**EXERCISE OBJECTIVE**
Please reproduce the lines from the one containing "Viewport: 1024px width, 501px height." through the end of the data below exactly as they stand, and omit all pictures.

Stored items
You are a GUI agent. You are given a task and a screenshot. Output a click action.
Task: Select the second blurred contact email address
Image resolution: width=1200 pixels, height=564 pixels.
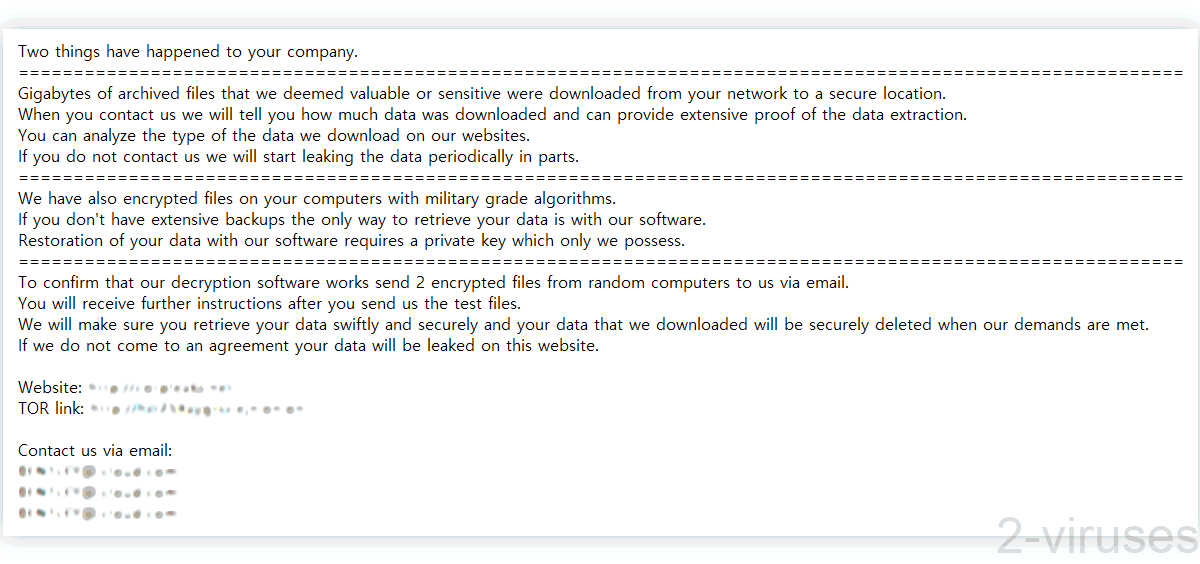pyautogui.click(x=97, y=492)
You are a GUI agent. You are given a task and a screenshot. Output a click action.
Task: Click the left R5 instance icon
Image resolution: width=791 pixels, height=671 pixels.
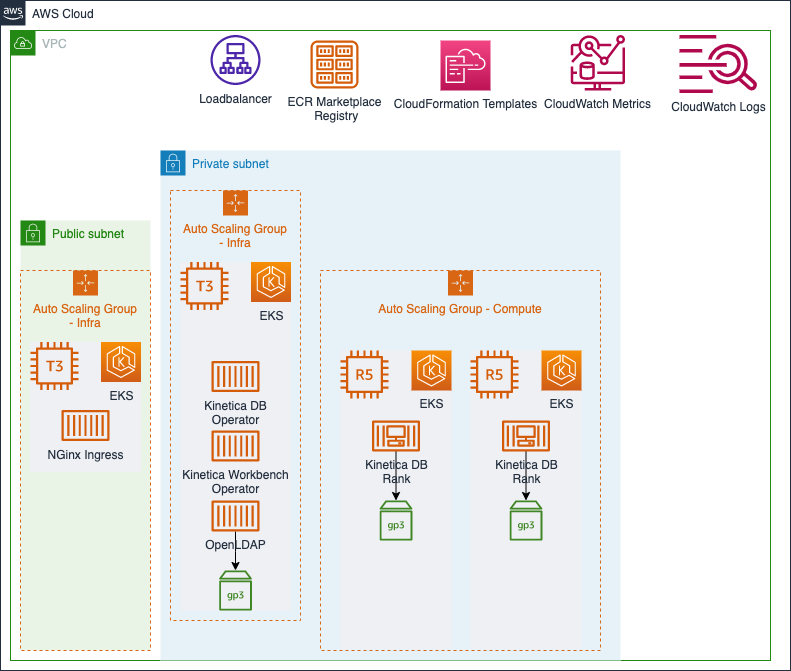(365, 375)
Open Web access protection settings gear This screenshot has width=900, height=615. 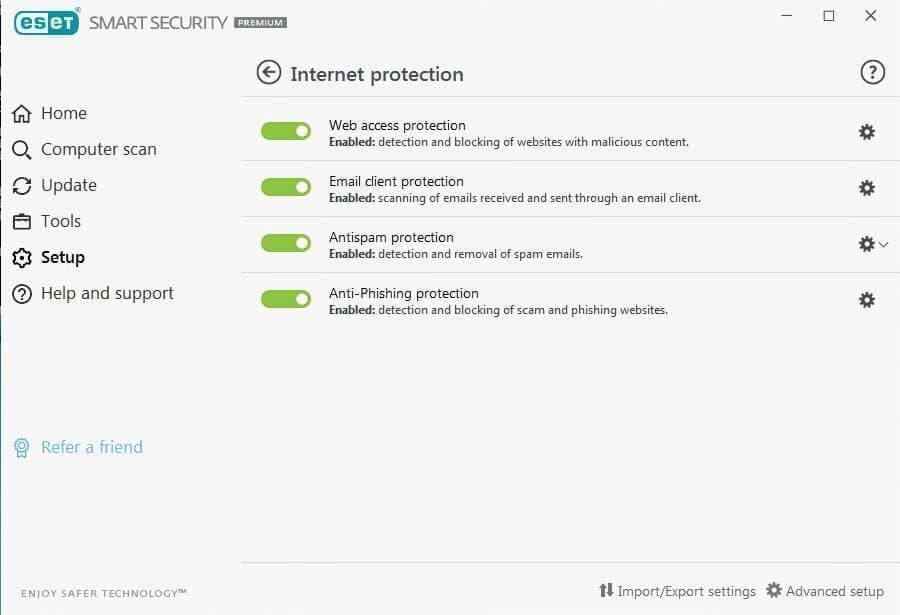866,131
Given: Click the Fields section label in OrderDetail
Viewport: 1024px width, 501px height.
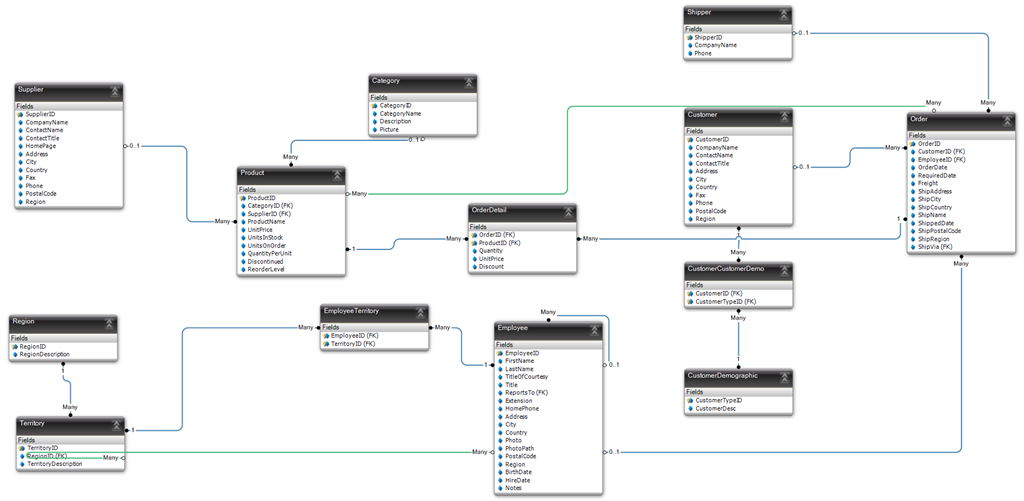Looking at the screenshot, I should [481, 227].
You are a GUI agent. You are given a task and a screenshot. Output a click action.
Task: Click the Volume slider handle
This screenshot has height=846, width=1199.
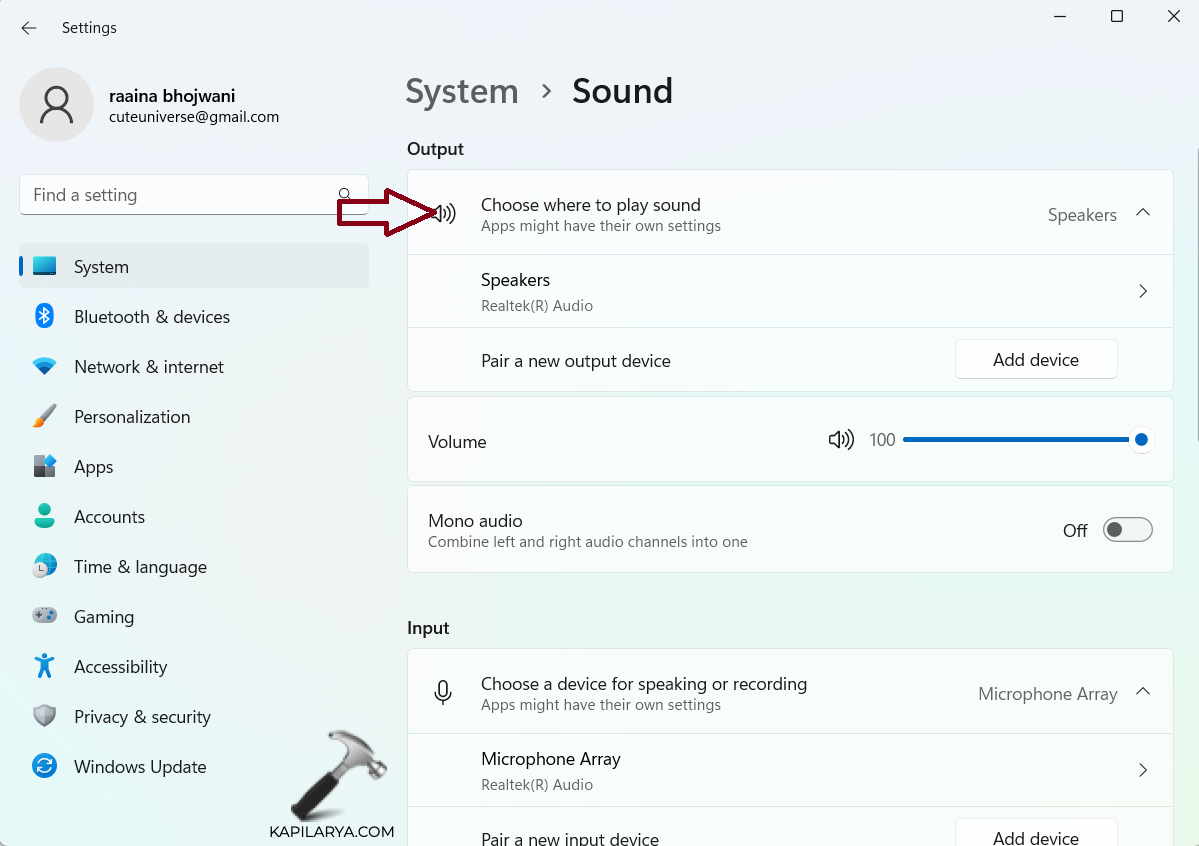pyautogui.click(x=1141, y=440)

**SOLUTION TO THIS TASK**
Viewport: 1024px width, 501px height.
Looking at the screenshot, I should [481, 227].
You are a GUI agent. You are given a task and a screenshot. Output a click action.
Task: Click the Volume slider handle
This screenshot has height=846, width=1199.
pyautogui.click(x=1141, y=440)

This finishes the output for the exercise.